**Tasks for this exercise:**
1 – For each statement (a), (b), (c), say yes or no on whether the text on Operation Hammer Strike agrees with it, and quote the words of the text that decide it.
(a) The operation began in September 2021.
(b) The first search warrant investigation led to the seizure of $50,000 cash.
(c) Curt Hagman holds the title of Assemblymember.
2 – Using the text on Operation Hammer Strike, answer each question in a line marked to match:
(a) How many illegal grows were estimated in the county when the operation began?
(b) Which two bills did San Bernardino County sponsor in March?
(c) Which division will continue to enforce California's cannabis laws?
3 – Pick up the text on Operation Hammer Strike after its last sentence and write what comes next.

**Text:**
**********
Although Operation Hammer Strike has concluded, the department states that county sheriffs will continue to investigate illegal cultivation. “The Sheriff’s Gangs/Narcotics Division will continue to enforce California’s cannabis laws and San Bernardino County’s cannabis cultivation and distribution ordinance. Persons found guilty of violating the state law and county ordinance are subject to fines, prosecution, and seizure of property.”
Operation Hammer Strike began in September 2021. At the time, there were an estimated 1,285 illegal grows reported throughout the county. In September, the MET began with a search warrant investigation of Hesperia, Pinon Hills, Phelan, and Landers, which resulted in numerous arrests and seizures of cannabis plants, processed cannabis product, firearms, and $30,000 cash. During the same month, another investigation yielded even more arrests and product seizures. This trend continued throughout 2021 and into 2022, with press releases describing the investigations in October 2021, November 2021, January 2022, February, and March.
In March, San Bernardino County sponsored state legislation with Assembly Bill 2728 and Senate Bill 1426 to stop illegal cannabis cultivation. “Illegal cannabis farming is devastating the desert communities of San Bernardino County,” said Supervisor Curt Hagman. “The County is determined to stop this terrible damage to the environment and to protect the lives and property of our residents from lawless criminals.”
Assemblymember Thurston “Smitty” Smith also explained the reasoning behind the push to eliminate illegal grows. “The people of California let their voices be heard and chose to decriminalize cannabis. I support their choice. However, what they didn’t ask for was rampant cultivation and an illegal market sucking up resources, destroying the environment, and putting our communities at risk,” said Smith.
**********
**Data section:**

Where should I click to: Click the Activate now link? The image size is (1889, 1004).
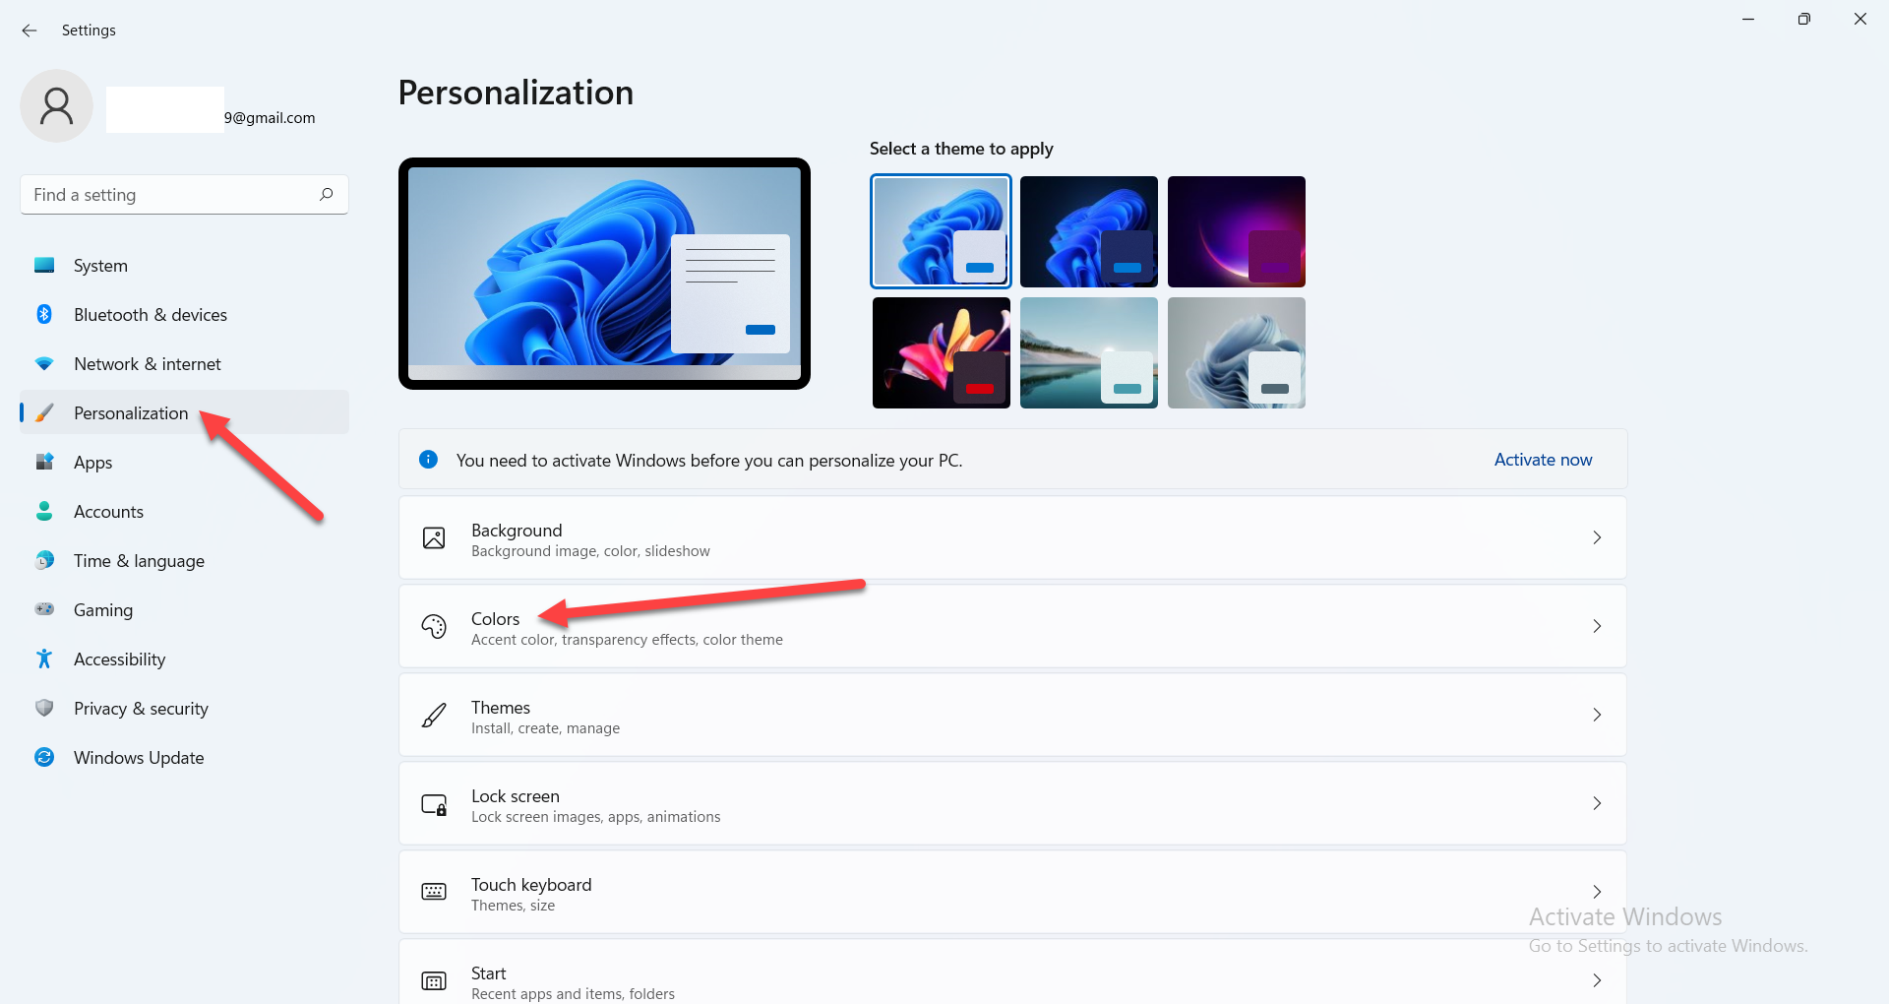(x=1542, y=460)
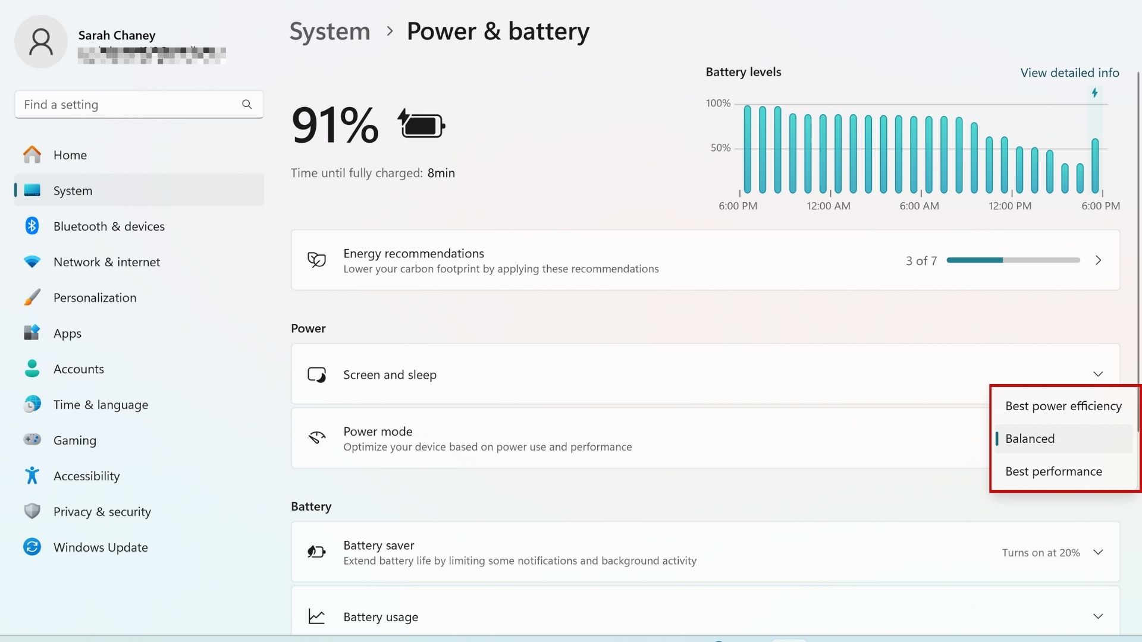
**********
**The results:**
1 –
(a) Yes: "Operation Hammer Strike began in September 2021."
(b) No: "firearms, and $30,000 cash"
(c) No: "said Supervisor Curt Hagman"

2 –
(a) An estimated 1,285.
(b) Assembly Bill 2728 and Senate Bill 1426.
(c) The Sheriff's Gangs/Narcotics Division.

3 –
By May 2022, one region of San Bernardino County reported that there were no more reported cannabis grows in the area. “I’m sure there are more out there but we actually have zero grows left in the Morongo Basin that have been reported to us,” Sheriff Shannon Dicus of Morongo Basin told the Hi-Desert Star. San Bernardino County Supervisor Dawn Rowe commented on the quick call to action. “It normally takes this county a long time to make changes for our residents but this was not the case. Thank you very much on behalf of our residents for making it a safer place to live again,” Rowe said.
Statewide efforts to eliminate illegal cannabis grows have continued steadily. Back in October 2021, California Attorney Rob Bonta announced that the Campaign Against Marijuana Planting (CAMP) resulted in the destruction of over one million cannabis plants. “Illegal and unlicensed marijuana planting is bad for our environment, bad for our economy, and bad for the health and safety of our communities,” Bonta said in a press release.
More recently in July, agencies like the California Department of Fish and Wildlife announced the authorization of enforcement teams to investigate illegal cultivation during the 2022 growing season.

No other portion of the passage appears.